Do not screw up your perfectly good steelhead eggs with this stuff. Yea Pautzke works, but so does EVERY other cure on the market when done correctly. If you ask me there is no one cure that is best for every situation. Cure your spawn different ways. Even the Pautzke guys said this in their own promotional video. The reason you screw up your eggs is all those chemicals in commercial products that you wouldn't use in a homemade cure. 

I have still yet to hear anyone confirm (that's not a Pautzke prostaffer or groupie) that they are catching MORE fish since using Pautzke... Its just convenient with less steps to screw up compared to other brands...

People always hate on plain borax but it washes right off in the water. It does not "cure" the spawn only coats it and protects its freshness. When combined with other ingredients like sugar, salt, jello (hint), it then permeates the egg to cure it from the inside.


----------



## FishKilla419

I only cure eggs I use for kings. Regular untreated eggs seem to always work better for me on trout. I'm going on an egg trip soon. Going to try some mild natural cures on some loosies..

Dude wheres your float?


----------



## fish em all

I went and bought some borX o fire. I don't really care for it. It is great for getting color into the eggs and is easy to use. However it did not out produce natural skein. I still prefer the borax laundry detergent method with jello. The borx o fire didn't make the eggs durable like the borax method. Now I will keep trying it in different ways but for now I will save some money and use the tried and true methods or if at all possible use natural spawn. Next time I will use it in spawn bags and see if that changes anything.


----------



## swaprat

fish em all said:


> I went and bought some borX o fire. I don't really care for it. It is great for getting color into the eggs and is easy to use. However it did not out produce natural skein. I still prefer the borax laundry detergent method with jello. The borx o fire didn't make the eggs durable like the borax method. Now I will keep trying it in different ways but for now I will save some money and use the tried and true methods or if at all possible use natural spawn. Next time I will use it in spawn bags and see if that changes anything.
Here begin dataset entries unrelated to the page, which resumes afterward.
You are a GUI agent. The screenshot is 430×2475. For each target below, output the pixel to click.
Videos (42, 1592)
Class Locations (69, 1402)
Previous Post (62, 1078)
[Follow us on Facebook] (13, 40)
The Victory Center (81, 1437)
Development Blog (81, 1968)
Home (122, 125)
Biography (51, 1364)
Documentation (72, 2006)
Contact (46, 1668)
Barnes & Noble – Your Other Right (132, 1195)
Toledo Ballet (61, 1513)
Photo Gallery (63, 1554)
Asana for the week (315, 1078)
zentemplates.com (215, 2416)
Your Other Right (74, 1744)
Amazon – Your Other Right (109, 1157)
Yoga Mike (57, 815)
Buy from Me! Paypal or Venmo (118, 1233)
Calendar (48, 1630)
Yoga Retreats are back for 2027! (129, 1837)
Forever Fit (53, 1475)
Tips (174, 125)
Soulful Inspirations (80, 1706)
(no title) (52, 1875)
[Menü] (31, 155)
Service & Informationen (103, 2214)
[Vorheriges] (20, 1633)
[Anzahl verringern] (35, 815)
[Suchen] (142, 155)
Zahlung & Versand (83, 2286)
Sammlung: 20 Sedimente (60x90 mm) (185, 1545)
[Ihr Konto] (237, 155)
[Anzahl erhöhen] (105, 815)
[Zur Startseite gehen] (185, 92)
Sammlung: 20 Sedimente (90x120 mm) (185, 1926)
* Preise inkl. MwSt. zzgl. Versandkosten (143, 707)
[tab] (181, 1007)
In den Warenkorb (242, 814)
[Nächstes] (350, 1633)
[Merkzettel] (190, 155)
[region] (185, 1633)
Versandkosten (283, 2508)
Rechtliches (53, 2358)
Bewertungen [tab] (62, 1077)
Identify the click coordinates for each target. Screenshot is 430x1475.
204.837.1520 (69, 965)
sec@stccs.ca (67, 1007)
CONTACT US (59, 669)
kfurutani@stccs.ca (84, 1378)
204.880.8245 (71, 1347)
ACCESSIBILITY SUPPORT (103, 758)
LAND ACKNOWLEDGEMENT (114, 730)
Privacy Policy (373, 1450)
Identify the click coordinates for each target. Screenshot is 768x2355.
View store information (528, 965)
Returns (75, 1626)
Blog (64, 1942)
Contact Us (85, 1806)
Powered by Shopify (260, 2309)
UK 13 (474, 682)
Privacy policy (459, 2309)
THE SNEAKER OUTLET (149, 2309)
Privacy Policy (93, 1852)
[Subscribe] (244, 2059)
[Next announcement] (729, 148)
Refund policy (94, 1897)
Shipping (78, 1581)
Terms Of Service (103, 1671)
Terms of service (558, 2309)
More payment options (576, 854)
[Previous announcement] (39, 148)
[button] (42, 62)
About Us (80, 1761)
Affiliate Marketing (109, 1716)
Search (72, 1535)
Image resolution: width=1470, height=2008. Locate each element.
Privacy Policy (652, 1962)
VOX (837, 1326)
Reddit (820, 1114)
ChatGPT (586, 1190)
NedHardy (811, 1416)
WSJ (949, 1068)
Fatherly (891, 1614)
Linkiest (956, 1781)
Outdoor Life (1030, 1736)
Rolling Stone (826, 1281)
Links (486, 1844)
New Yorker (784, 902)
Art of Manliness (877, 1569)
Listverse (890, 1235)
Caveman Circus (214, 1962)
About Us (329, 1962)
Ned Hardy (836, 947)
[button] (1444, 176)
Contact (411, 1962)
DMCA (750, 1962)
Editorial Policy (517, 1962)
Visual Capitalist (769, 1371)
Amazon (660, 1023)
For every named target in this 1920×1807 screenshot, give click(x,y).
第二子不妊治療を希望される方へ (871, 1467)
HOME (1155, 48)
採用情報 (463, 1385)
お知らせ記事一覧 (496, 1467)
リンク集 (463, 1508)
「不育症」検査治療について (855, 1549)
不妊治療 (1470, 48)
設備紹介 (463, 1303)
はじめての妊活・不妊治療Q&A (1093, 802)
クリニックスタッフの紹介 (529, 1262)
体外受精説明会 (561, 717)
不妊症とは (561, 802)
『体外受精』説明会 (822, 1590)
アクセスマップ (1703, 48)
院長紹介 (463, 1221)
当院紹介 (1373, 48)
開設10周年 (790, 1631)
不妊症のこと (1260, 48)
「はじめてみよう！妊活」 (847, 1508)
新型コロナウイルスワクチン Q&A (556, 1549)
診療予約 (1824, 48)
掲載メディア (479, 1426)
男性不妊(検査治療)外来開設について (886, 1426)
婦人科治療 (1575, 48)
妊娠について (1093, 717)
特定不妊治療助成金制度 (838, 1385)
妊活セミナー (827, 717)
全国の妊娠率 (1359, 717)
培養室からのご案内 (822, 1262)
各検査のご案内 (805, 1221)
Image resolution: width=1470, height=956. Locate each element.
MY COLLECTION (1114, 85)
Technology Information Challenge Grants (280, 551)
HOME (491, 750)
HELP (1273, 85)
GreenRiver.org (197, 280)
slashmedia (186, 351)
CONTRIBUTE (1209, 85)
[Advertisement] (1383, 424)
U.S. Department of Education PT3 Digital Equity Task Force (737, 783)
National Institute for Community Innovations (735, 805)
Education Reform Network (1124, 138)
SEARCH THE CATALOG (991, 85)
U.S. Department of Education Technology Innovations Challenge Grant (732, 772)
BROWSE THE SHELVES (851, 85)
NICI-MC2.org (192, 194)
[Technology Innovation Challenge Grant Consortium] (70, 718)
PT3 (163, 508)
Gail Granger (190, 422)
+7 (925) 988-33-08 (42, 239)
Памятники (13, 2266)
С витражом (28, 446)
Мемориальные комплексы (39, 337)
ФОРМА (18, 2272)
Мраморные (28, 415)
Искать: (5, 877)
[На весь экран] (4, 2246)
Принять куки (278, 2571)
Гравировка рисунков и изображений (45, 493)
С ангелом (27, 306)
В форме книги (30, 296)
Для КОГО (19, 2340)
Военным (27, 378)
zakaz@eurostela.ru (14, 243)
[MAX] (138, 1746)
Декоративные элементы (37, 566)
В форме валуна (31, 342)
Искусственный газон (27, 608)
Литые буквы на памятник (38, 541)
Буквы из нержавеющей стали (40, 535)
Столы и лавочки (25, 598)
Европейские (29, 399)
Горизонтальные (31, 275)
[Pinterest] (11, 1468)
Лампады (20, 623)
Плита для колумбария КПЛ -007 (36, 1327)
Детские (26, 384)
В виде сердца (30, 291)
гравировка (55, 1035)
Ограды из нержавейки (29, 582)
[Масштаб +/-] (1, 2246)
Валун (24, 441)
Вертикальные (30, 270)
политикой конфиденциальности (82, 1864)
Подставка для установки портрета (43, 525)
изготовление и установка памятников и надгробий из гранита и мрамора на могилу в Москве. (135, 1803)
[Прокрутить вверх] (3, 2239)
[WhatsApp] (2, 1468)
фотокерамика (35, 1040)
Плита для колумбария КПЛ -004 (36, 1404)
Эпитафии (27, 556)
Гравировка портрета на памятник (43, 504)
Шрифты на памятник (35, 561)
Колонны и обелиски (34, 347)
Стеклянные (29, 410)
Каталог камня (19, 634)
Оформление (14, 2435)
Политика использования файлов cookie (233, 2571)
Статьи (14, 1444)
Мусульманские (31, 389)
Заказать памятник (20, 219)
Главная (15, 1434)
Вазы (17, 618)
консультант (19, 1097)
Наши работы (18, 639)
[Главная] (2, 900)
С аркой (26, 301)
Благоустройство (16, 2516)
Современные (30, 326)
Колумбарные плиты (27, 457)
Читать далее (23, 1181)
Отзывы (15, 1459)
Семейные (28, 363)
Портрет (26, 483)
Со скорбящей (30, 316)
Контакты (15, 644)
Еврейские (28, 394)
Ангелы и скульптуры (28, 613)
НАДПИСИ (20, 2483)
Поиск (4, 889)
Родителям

you too natrual uncured spawn is always best . but if you have to freeze them to save them then borax second and sulfate/salt comercial cures first.was not sure if your were planing to use or store them. any ways this is how i always loved to do it. i will always use what i can on the river that trip then head home and cure it. the cured eggs mite help you get another batch the next time up who knows. any ways at least you tried it now you know.


----------



## Mr Burgundy

_ I love borax o fire, its great stuff. I cured some eggs about a month and a half ago and used them on wed. Went 3-5 fishing a river close to me. One of the fish was a VERY nice steelhead. So it WORKS well for me. I wont go back to the other cures i used to use. Just my 2cents worth_

_Burgundy_


----------



## fish em all

Mr Burgundy said:


> _ I love borax o fire, its great stuff. I cured some eggs about a month and a half ago and used them on wed. Went 3-5 fishing a river close to me. One of the fish was a VERY nice steelhead. So it WORKS well for me. I wont go back to the other cures i used to use. Just my 2cents worth_
> 
> _Burgundy_


were you using loose or skein?


----------



## steely74

Mr Burgundy said:


> _ I love borax o fire, its great stuff. I cured some eggs about a month and a half ago and used them on wed. Went 3-5 fishing a river close to me. One of the fish was a VERY nice steelhead. So it WORKS well for me. I wont go back to the other cures i used to use. Just my 2cents worth_
> 
> _Burgundy_


Awesome! Thanks, I really wanna hear how successful people are with this stuff and not that they're just falling for the marketing hype. 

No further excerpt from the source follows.